PAGE TEXT: Begin
Rosalyn Wikeley is a travel and fashion writer and editor with over a decade of experience contributing to world-renowned titles and national newspapers, including Condé Nast Traveller and The Telegraph. Having recently swapped London life for the countryside in West Dorset, she now balances writing, travel, and motherhood with a deep appreciation for place, detail, and the stories that give destinations their soul. In this conversation, Rosalyn reflects on changing definitions of luxury, life close to nature, and the pieces - both in travel and in wardrobes - that are truly worth keeping.
You’ve lived and worked in some incredible places. What does a typical day look like for you now, living in the countryside in West Dorset?
The days here are typically chaotic and dictated by the school run, the light (we have no streetlamps in the village) and philosophical discussions around gentle parenting scepticism after bath time. I grew up in a farmhouse with chickens in the cloakroom, fishermen at the table and orphan lambs beneath the Aga, so the chaos doesn’t faze me, but I’m still trying to reconcile the demands of a big family with my work.
PAGE TEXT: End
RAW DATA: Begin
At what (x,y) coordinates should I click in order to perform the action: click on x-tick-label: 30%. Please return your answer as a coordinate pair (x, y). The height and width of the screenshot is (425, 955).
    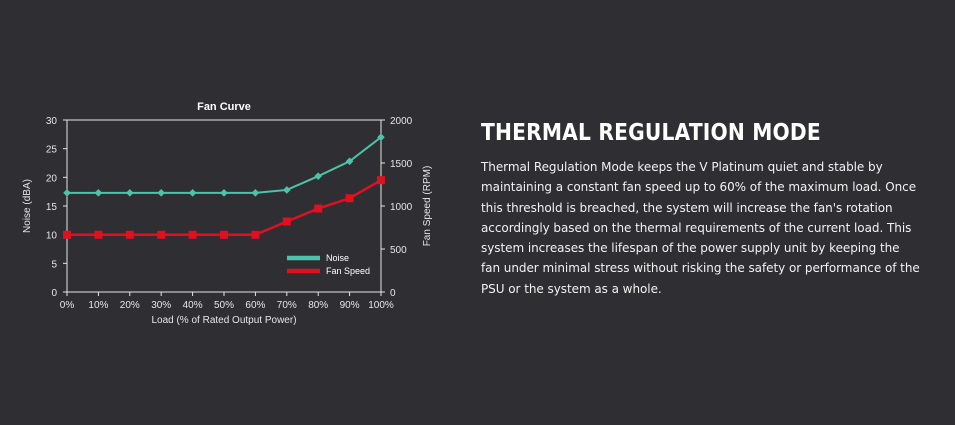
RAW DATA: End
▸ **EXERCISE REQUIREMENTS**
1: Translate this sentence from the interview with Rosalyn Wikeley into Spanish: "The days here are typically chaotic and dictated by the school run, the light (we have no streetlamps in the village) and philosophical discussions around gentle parenting scepticism after bath time."
2: Answer these questions from the interview with Rosalyn Wikeley:
(a) Which two publications are named as titles she has contributed to?
(b) Where did she move after leaving London?
(c) What was beneath the Aga in the farmhouse where she grew up?

▸ **TASK ANSWERS**
1: Los días aquí suelen ser caóticos y están marcados por el trayecto al colegio, la luz (no tenemos farolas en el pueblo) y las discusiones filosóficas sobre el escepticismo ante la crianza respetuosa después de la hora del baño.

2:
(a) Condé Nast Traveller and The Telegraph
(b) The countryside in West Dorset
(c) Orphan lambs